When faced with restrictions, lockdowns and closures, the arts world was plunged into darkness. Productions were cancelled, gallery doors were closed, and music venues went silent. But, for the most part, people around the world were allowed to be outside. So why not bring art to the outdoors?
When COVID-19 broke out, the Jerusalem Botanic Gardens in partnership with the Outset Contemporary Art Fund created an exhibition. The idea was to create an open-space museum. No one wanted to give up on culture and art.
Seeing the Invisible allows attendees to engage with art via an app. As you wander around the gardens, an artwork will appear when you hold up your device at specific GPS coordinates.
“During the pandemic, people were relying much more on digital means of communication. It became an integral part of our lives,” co-curator Hadas Maor said over the phone from Israel.
“It was interesting to examine how it also penetrated the art world.”
While AR is not a new technology, the pandemic presented the right opportunity to use it in the art world, ensuring people could still access the arts in a safe way.
Despite the artworks being the same all around the world, they present differently due to their different environments.

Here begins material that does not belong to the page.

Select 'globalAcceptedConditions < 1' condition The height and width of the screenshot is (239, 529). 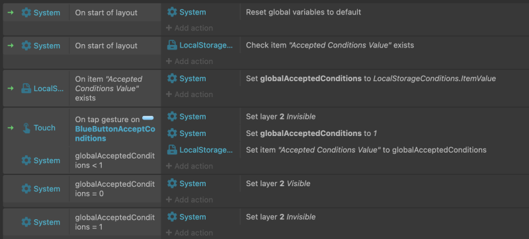coord(114,160)
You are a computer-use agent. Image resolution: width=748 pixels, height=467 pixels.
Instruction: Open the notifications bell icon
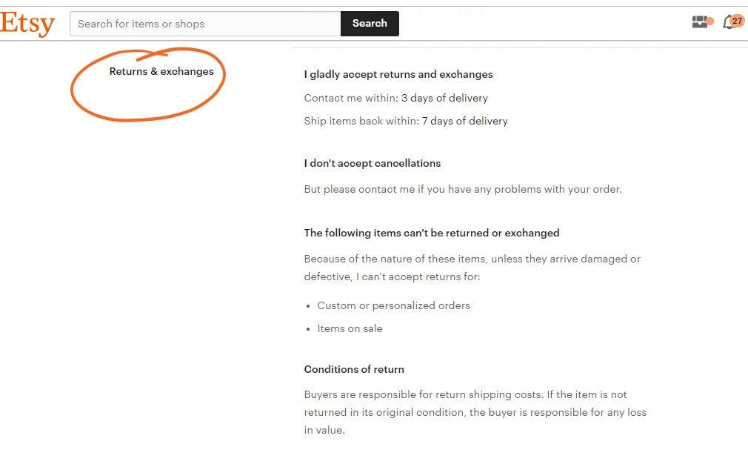point(728,22)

“It is the same 13 works, but they look very different in each garden as the backdrop is different,” Maor explained.
“The device augments the work of art, but if there are people or different botanics in the background, it gives a totally different experience of the work.”
For the past 18 months, artists have been trying to enable people to access their works online – placing art digitally in the hands of the viewer.
In stark contrast, visitors to Seeing the Invisible have to be in the gardens physically to experience the artwork, even though it is viewed digitally. Maor explains this as a “phygital” experience.
For Tim Entwisle, director and chief executive of the Royal Botanic Gardens Victoria, the exhibition came at the perfect time.
“We’d had to cancel so many things already, this was an opportunity to have an event that wouldn’t have such a physical impact on the gardens,” he said.
“The fact that you can see art in parks, it creates these great new opportunities for people to enjoy being outdoors and see artwork at the same time.”
For Maor and Entwisle, the messages conveyed by the artworks are truly beautiful.
“They’re not overt or aggressive messages, but they’re there to make people think,” Entwisle said.
“People are taking photographs of their family members or friends in the artwork – playing the piano or walking through the background – it’s another way of interacting.”
For Maor, it’s about engagement.
“We’re addressing the issue of engagement of the viewer and the art. It’s the philosophical question of the physical and digital, and the connection between nature and culture, and of course, technology.”
Seeing the Invisible is accessible via smartphone and tablet, showing at the Royal Botanic Gardens Victoria, Melbourne and Cranbourne Gardens until August 2022.